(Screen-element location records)
···

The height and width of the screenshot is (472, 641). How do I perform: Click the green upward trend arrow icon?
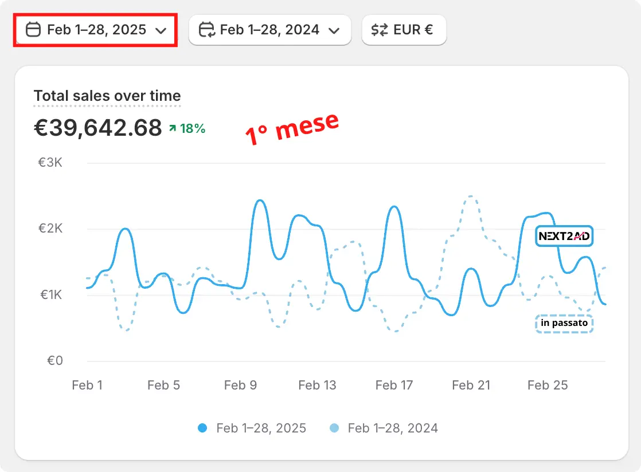173,129
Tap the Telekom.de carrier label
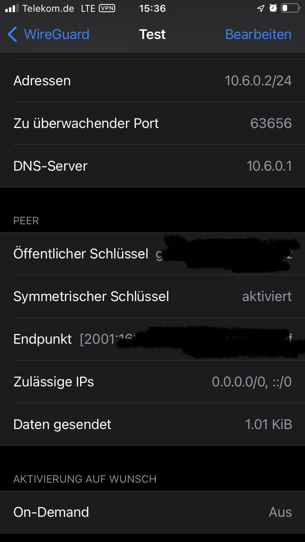Image resolution: width=305 pixels, height=542 pixels. pyautogui.click(x=48, y=8)
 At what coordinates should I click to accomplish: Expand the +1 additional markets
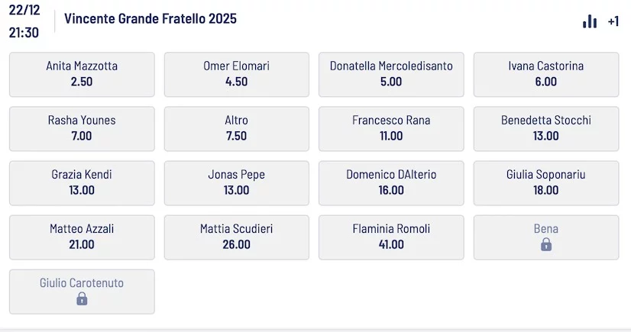(613, 21)
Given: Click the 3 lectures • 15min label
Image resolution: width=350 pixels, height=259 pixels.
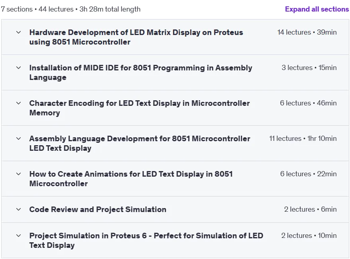Looking at the screenshot, I should [309, 68].
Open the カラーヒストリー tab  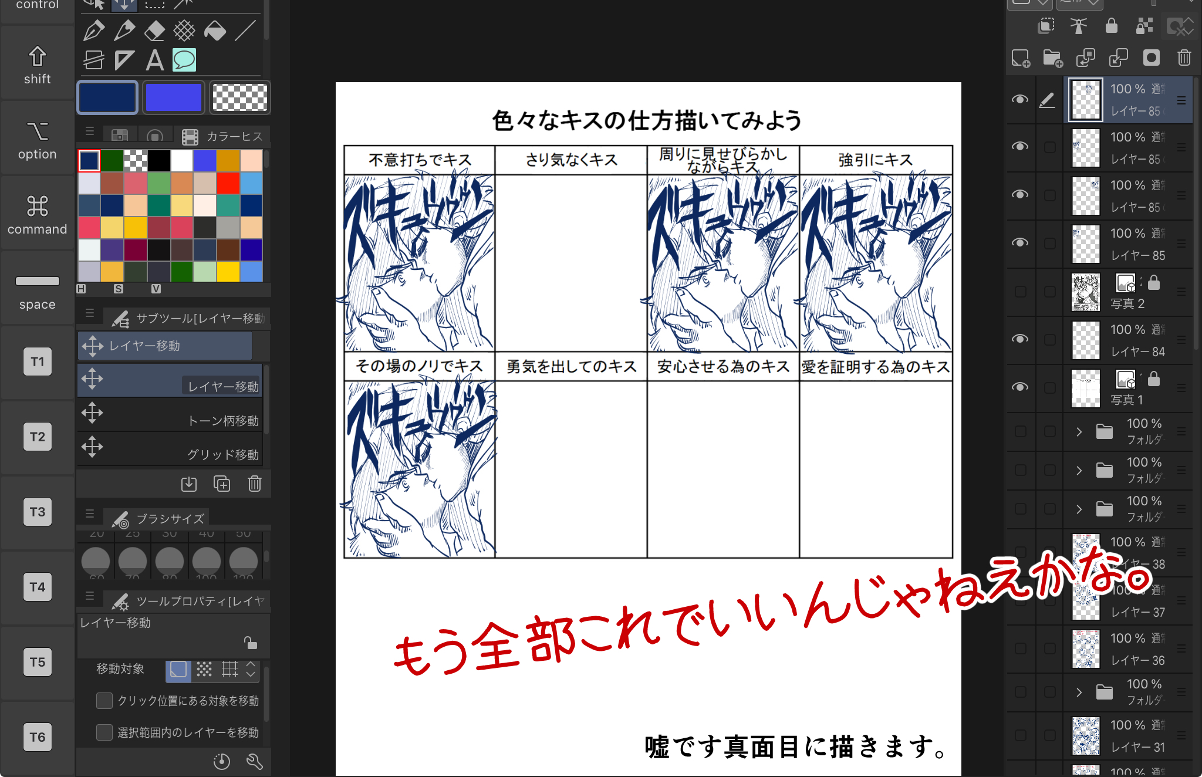coord(224,137)

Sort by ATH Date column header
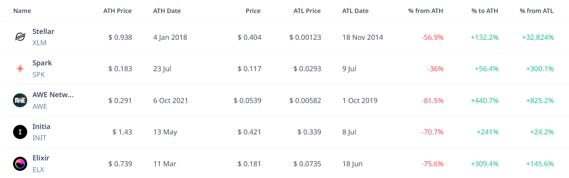167,11
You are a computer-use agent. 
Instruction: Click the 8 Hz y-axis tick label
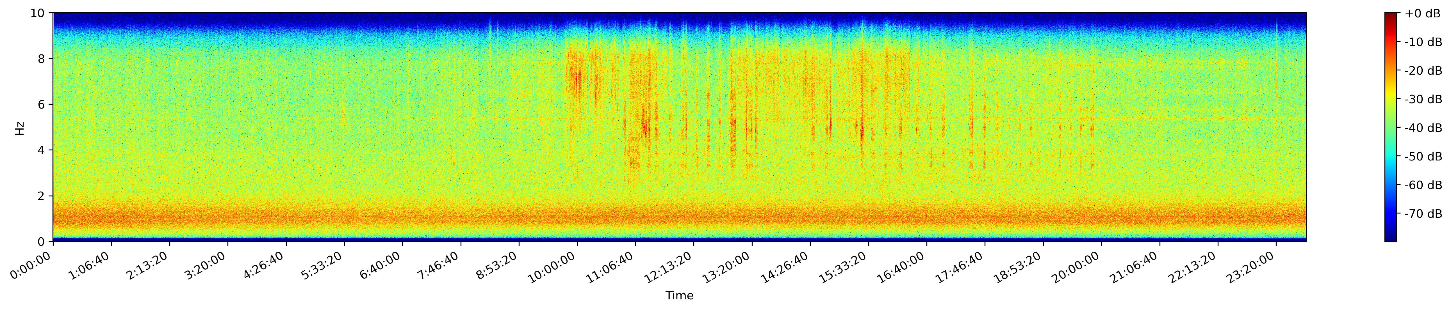point(42,59)
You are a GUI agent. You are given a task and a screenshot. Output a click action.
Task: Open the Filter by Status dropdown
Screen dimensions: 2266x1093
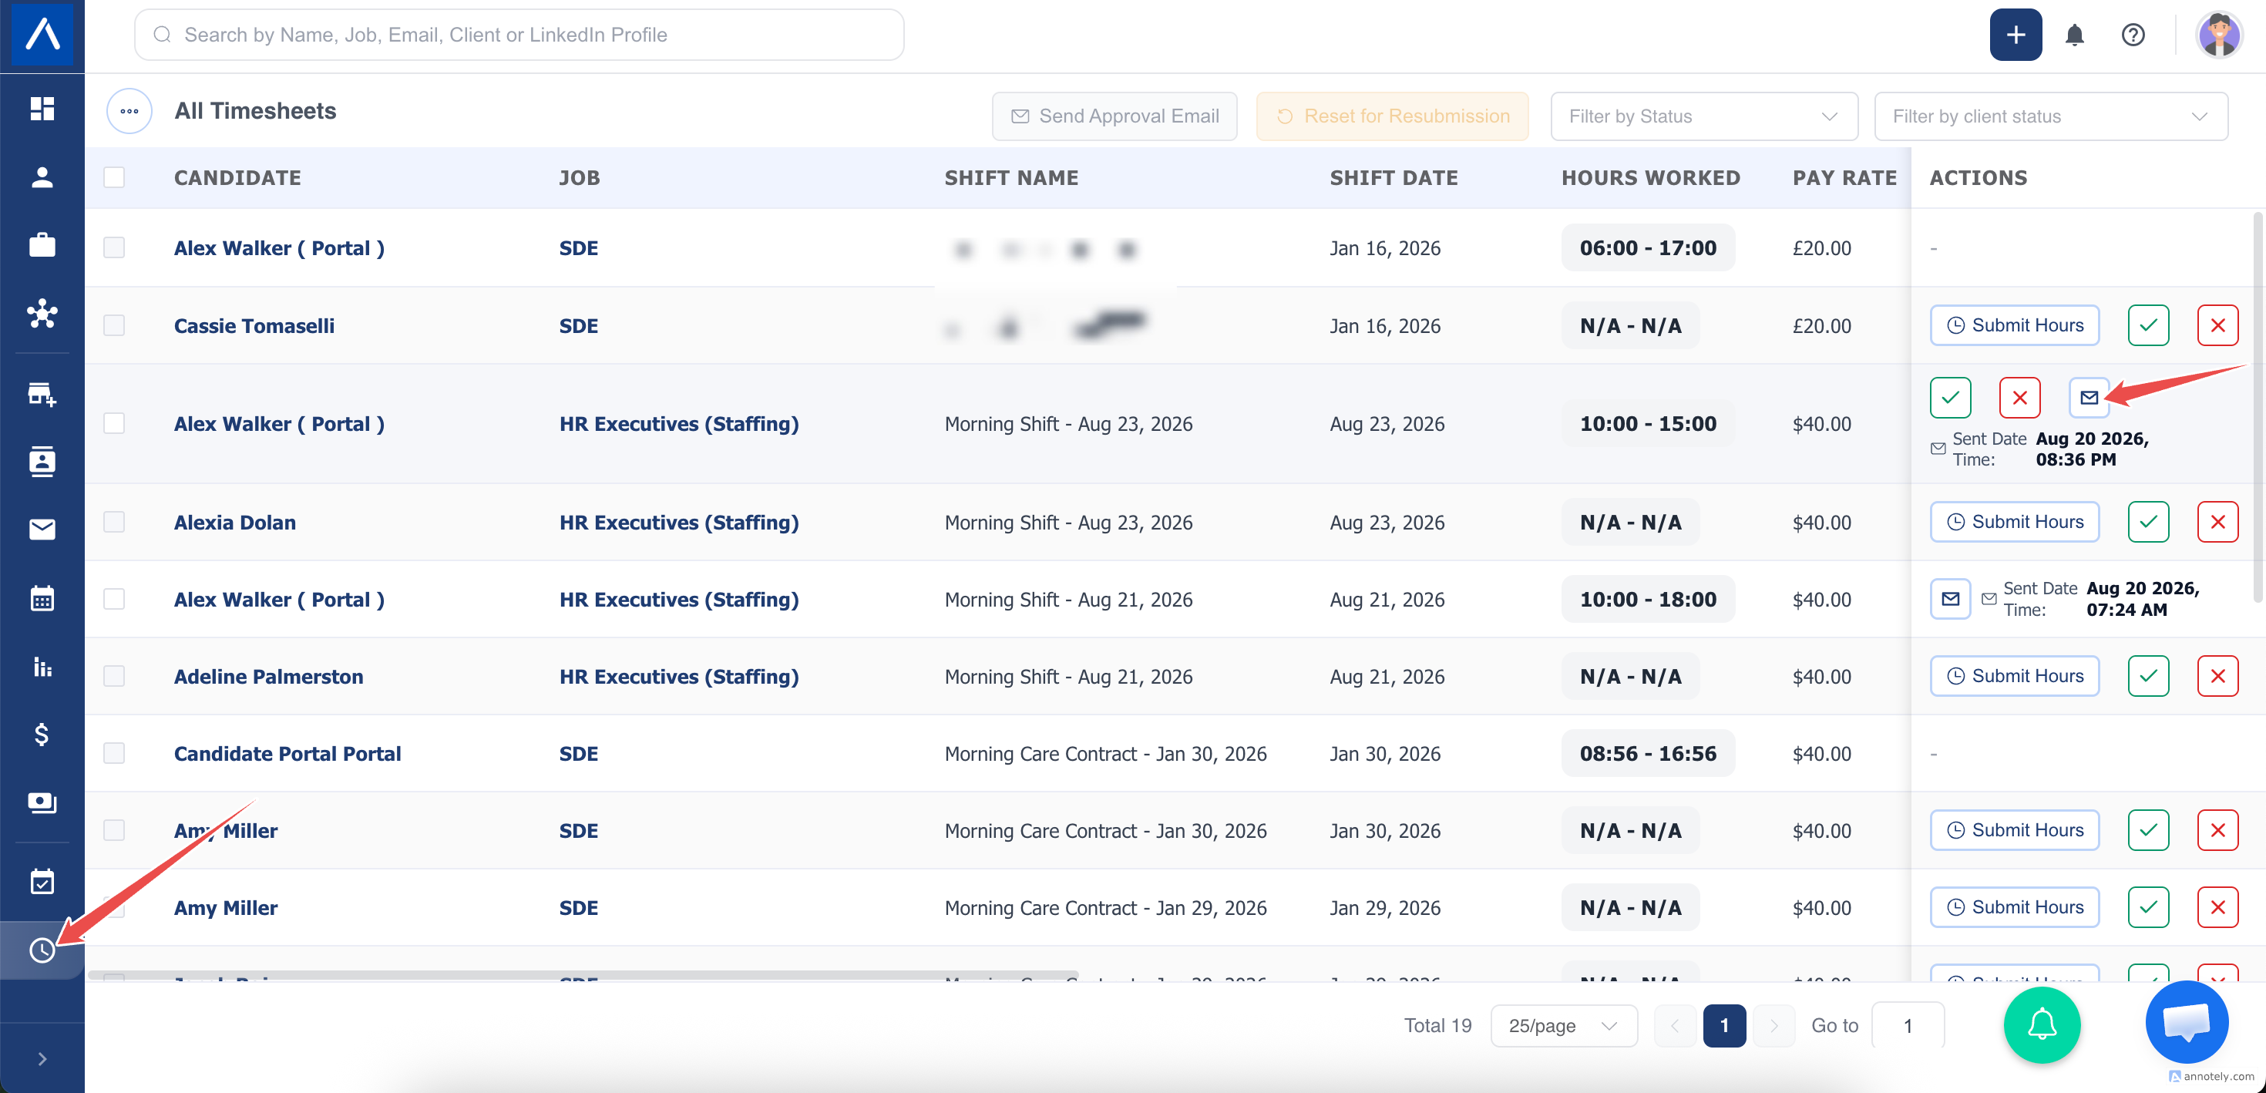click(x=1704, y=116)
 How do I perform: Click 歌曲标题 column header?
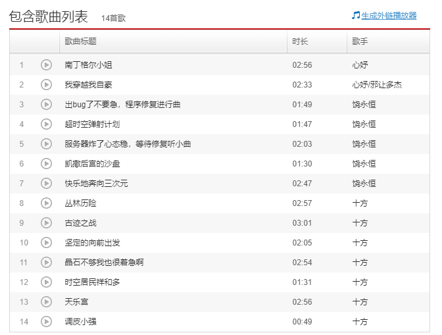click(81, 41)
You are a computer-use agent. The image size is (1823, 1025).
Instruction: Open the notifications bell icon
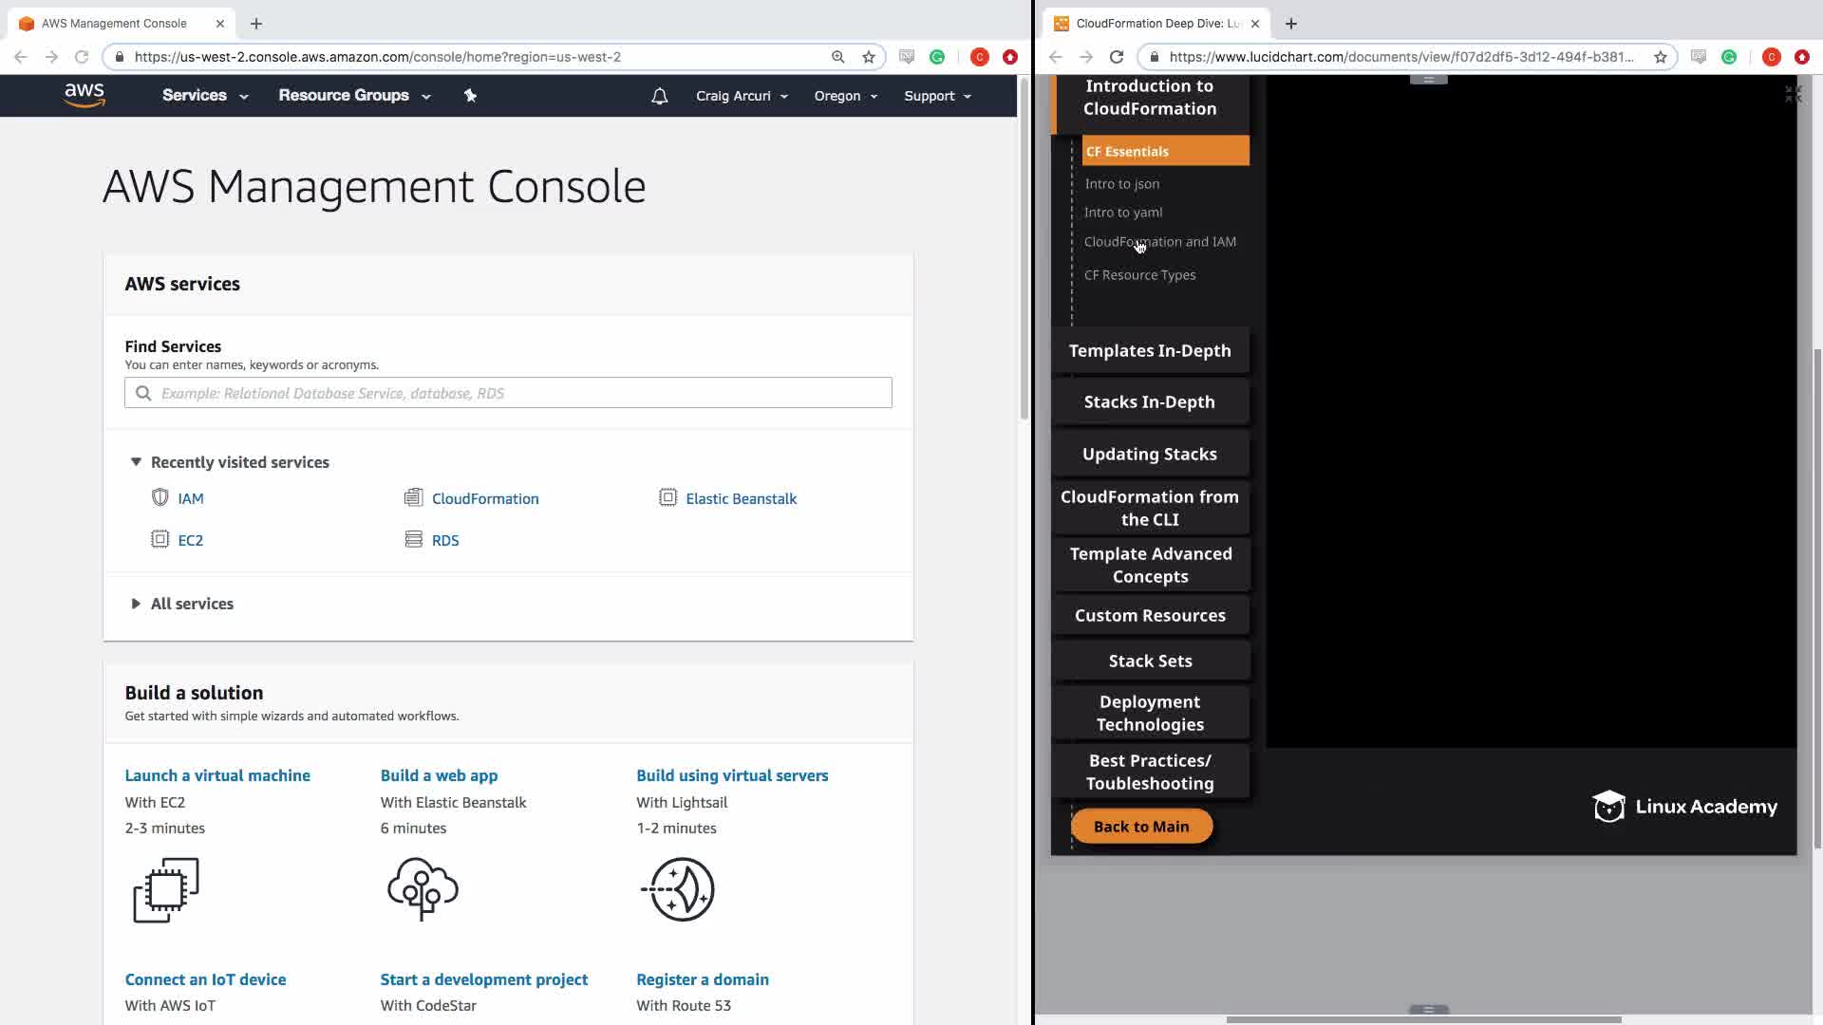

···

**What is needed:** Copy the stretch of entries from the line containing "How do I perform: Click 歌曲标题 column header?" through the end of the entries, replacing "notifications" with "alerts" and changing nothing else. Leave the pictures out of your copy.

**Problem solution:**
 How do I perform: Click 歌曲标题 column header?
click(81, 41)
You are a computer-use agent. The image size is (1823, 1025).
Instruction: Open the alerts bell icon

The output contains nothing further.